Dataset entries:
BEGIN
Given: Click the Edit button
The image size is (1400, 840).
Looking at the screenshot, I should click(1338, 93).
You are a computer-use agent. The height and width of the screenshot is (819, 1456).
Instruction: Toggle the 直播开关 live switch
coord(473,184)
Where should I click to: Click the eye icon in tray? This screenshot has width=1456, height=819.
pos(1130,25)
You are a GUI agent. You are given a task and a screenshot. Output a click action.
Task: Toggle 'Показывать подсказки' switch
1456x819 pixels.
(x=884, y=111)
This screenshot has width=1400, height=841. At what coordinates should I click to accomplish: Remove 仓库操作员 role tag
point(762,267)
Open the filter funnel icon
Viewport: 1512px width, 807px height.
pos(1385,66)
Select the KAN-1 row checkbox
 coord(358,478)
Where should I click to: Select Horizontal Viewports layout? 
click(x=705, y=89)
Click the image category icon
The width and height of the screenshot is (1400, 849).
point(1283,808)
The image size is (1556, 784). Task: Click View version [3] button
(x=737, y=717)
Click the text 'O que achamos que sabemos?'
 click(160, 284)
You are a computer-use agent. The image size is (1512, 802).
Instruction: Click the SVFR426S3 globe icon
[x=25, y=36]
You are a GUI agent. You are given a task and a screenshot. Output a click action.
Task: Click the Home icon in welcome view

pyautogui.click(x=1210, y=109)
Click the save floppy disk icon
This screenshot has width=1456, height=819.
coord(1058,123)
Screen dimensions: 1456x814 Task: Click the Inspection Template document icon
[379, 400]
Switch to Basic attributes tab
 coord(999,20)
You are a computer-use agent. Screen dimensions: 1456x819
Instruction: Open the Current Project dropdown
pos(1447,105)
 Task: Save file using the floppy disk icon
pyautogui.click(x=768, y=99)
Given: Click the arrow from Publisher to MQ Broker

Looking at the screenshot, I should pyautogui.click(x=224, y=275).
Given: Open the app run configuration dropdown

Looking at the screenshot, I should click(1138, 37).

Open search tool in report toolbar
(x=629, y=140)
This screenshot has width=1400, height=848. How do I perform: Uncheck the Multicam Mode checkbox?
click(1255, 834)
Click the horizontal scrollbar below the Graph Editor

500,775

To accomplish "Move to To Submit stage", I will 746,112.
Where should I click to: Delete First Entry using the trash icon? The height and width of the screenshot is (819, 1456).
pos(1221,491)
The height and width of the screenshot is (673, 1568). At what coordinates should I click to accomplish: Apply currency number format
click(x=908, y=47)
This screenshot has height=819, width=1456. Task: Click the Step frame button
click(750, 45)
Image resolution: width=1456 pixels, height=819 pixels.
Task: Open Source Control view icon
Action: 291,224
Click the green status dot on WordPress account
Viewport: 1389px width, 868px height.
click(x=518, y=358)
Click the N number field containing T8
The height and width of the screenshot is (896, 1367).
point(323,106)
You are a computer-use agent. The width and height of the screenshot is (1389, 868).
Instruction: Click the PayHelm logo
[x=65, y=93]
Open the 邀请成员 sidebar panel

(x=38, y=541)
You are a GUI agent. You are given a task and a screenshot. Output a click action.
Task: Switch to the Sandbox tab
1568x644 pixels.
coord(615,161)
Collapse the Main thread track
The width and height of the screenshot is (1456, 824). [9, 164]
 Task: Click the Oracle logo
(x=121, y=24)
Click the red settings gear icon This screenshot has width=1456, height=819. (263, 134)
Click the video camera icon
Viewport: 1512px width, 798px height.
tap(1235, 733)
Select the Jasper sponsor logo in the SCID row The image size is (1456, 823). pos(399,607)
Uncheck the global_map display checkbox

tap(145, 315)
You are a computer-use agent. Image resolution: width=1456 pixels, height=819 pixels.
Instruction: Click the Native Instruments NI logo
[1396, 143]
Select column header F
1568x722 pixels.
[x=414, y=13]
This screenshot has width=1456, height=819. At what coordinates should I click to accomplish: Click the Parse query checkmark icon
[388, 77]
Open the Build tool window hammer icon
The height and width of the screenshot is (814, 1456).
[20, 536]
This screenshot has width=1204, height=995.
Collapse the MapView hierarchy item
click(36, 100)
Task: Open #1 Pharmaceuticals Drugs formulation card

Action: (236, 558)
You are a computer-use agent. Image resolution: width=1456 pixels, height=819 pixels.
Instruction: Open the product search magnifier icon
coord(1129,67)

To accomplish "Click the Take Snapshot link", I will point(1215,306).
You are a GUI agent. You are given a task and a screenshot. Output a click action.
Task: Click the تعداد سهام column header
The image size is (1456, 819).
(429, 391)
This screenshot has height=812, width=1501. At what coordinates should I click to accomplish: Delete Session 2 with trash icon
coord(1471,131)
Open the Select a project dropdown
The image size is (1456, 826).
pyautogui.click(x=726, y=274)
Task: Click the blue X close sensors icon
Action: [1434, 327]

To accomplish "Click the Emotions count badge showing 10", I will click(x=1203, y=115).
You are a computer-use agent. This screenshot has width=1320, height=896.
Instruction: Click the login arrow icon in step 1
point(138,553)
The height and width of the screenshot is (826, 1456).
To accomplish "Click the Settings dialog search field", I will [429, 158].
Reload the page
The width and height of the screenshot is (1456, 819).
END
WHAT IS BEING ASKED
Reproduce the data in its entirety, matching each character.

TASK OUTPUT
Given: Click the Edit button
The image size is (1400, 840).
Looking at the screenshot, I should click(1338, 93).
You are a computer-use agent. The height and width of the screenshot is (819, 1456).
Instruction: Toggle the 直播开关 live switch
coord(473,184)
Where should I click to: Click the eye icon in tray? This screenshot has width=1456, height=819.
pos(1130,25)
You are a GUI agent. You are given a task and a screenshot. Output a click action.
Task: Toggle 'Показывать подсказки' switch
1456x819 pixels.
(x=884, y=111)
This screenshot has width=1400, height=841. At what coordinates should I click to accomplish: Remove 仓库操作员 role tag
point(762,267)
Open the filter funnel icon
Viewport: 1512px width, 807px height.
pos(1385,66)
Select the KAN-1 row checkbox
 coord(358,478)
Where should I click to: Select Horizontal Viewports layout? 
click(x=705, y=89)
Click the image category icon
The width and height of the screenshot is (1400, 849).
point(1283,808)
The image size is (1556, 784). Task: Click View version [3] button
(x=737, y=717)
Click the text 'O que achamos que sabemos?'
 click(160, 284)
You are a computer-use agent. The image size is (1512, 802).
Instruction: Click the SVFR426S3 globe icon
[x=25, y=36]
You are a GUI agent. You are given a task and a screenshot. Output a click action.
Task: Click the Home icon in welcome view

pyautogui.click(x=1210, y=109)
Click the save floppy disk icon
This screenshot has width=1456, height=819.
coord(1058,123)
Screen dimensions: 1456x814 Task: Click the Inspection Template document icon
[379, 400]
Switch to Basic attributes tab
 coord(999,20)
You are a computer-use agent. Screen dimensions: 1456x819
Instruction: Open the Current Project dropdown
pos(1447,105)
 Task: Save file using the floppy disk icon
pyautogui.click(x=768, y=99)
Given: Click the arrow from Publisher to MQ Broker

Looking at the screenshot, I should pyautogui.click(x=224, y=275).
Given: Open the app run configuration dropdown

Looking at the screenshot, I should click(1138, 37).

Open search tool in report toolbar
(x=629, y=140)
This screenshot has width=1400, height=848. How do I perform: Uncheck the Multicam Mode checkbox?
click(1255, 834)
Click the horizontal scrollbar below the Graph Editor

500,775

To accomplish "Move to To Submit stage", I will 746,112.
Where should I click to: Delete First Entry using the trash icon? The height and width of the screenshot is (819, 1456).
pos(1221,491)
The height and width of the screenshot is (673, 1568). At what coordinates should I click to accomplish: Apply currency number format
click(x=908, y=47)
This screenshot has height=819, width=1456. Task: Click the Step frame button
click(750, 45)
Image resolution: width=1456 pixels, height=819 pixels.
Task: Open Source Control view icon
Action: 291,224
Click the green status dot on WordPress account
Viewport: 1389px width, 868px height.
click(x=518, y=358)
Click the N number field containing T8
The height and width of the screenshot is (896, 1367).
point(323,106)
You are a computer-use agent. The width and height of the screenshot is (1389, 868).
Instruction: Click the PayHelm logo
[x=65, y=93]
Open the 邀请成员 sidebar panel

(x=38, y=541)
You are a GUI agent. You are given a task and a screenshot. Output a click action.
Task: Switch to the Sandbox tab
1568x644 pixels.
coord(615,161)
Collapse the Main thread track
The width and height of the screenshot is (1456, 824). [9, 164]
 Task: Click the Oracle logo
(x=121, y=24)
Click the red settings gear icon This screenshot has width=1456, height=819. (263, 134)
Click the video camera icon
Viewport: 1512px width, 798px height.
tap(1235, 733)
Select the Jasper sponsor logo in the SCID row The image size is (1456, 823). pos(399,607)
Uncheck the global_map display checkbox

tap(145, 315)
You are a computer-use agent. Image resolution: width=1456 pixels, height=819 pixels.
Instruction: Click the Native Instruments NI logo
[1396, 143]
Select column header F
1568x722 pixels.
[x=414, y=13]
This screenshot has width=1456, height=819. At what coordinates should I click to accomplish: Click the Parse query checkmark icon
[388, 77]
Open the Build tool window hammer icon
The height and width of the screenshot is (814, 1456).
[20, 536]
This screenshot has width=1204, height=995.
Collapse the MapView hierarchy item
click(36, 100)
Task: Open #1 Pharmaceuticals Drugs formulation card

Action: (236, 558)
You are a computer-use agent. Image resolution: width=1456 pixels, height=819 pixels.
Instruction: Open the product search magnifier icon
coord(1129,67)

To accomplish "Click the Take Snapshot link", I will point(1215,306).
You are a GUI agent. You are given a task and a screenshot. Output a click action.
Task: Click the تعداد سهام column header
The image size is (1456, 819).
(429, 391)
This screenshot has height=812, width=1501. At what coordinates should I click to accomplish: Delete Session 2 with trash icon
coord(1471,131)
Open the Select a project dropdown
The image size is (1456, 826).
pyautogui.click(x=726, y=274)
Task: Click the blue X close sensors icon
Action: [1434, 327]

To accomplish "Click the Emotions count badge showing 10", I will click(x=1203, y=115).
You are a computer-use agent. This screenshot has width=1320, height=896.
Instruction: Click the login arrow icon in step 1
point(138,553)
The height and width of the screenshot is (826, 1456).
To accomplish "Click the Settings dialog search field", I will [429, 158].
Reload the page
The width and height of the screenshot is (1456, 819).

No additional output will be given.